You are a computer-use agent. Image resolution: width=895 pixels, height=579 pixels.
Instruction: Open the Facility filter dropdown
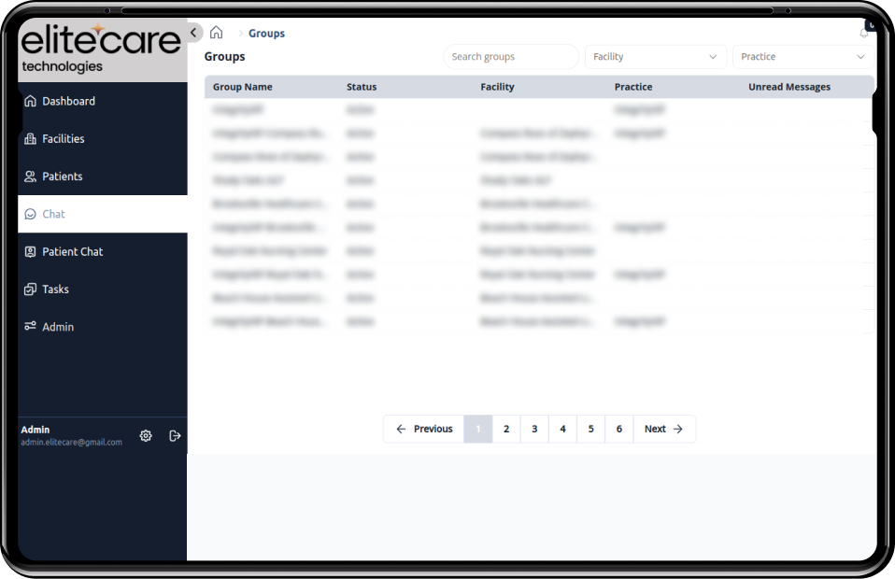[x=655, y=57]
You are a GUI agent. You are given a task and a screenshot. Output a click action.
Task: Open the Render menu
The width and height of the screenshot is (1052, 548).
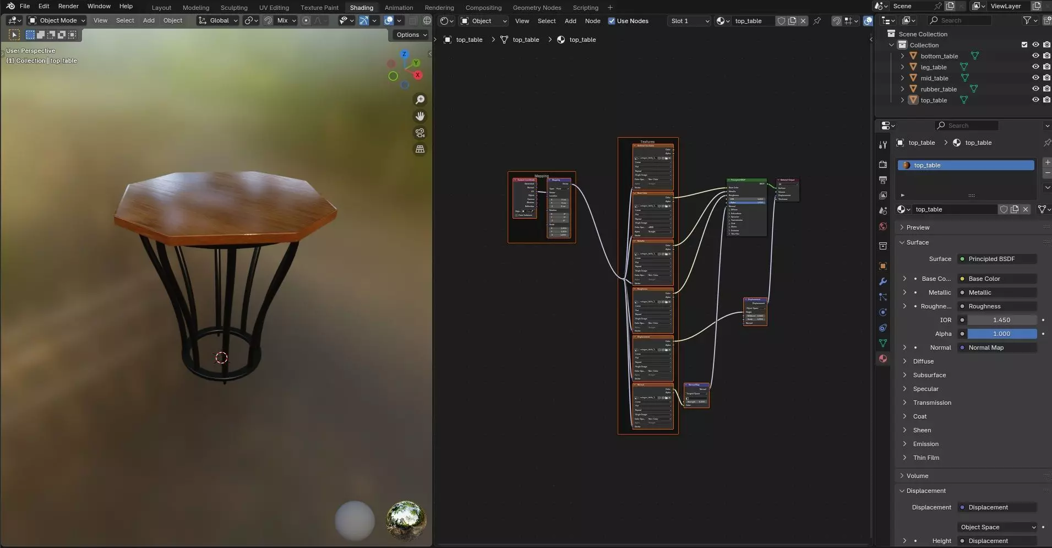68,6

════

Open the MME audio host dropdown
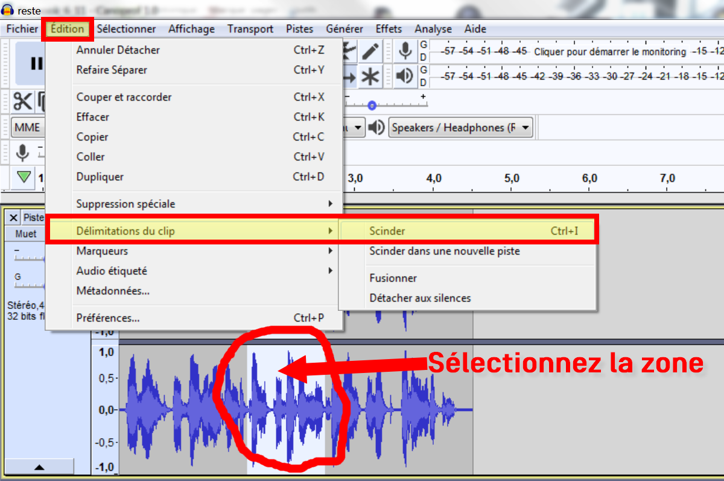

════

About this exercise:
Whenever the string "agent" shows up in a line of the records, copy that line.

Your response:
You are a computer-use agent. Image resolution: width=895 pixels, height=579 pixels.
You are a GUI agent. You are given a task and a screenshot. Output a click action.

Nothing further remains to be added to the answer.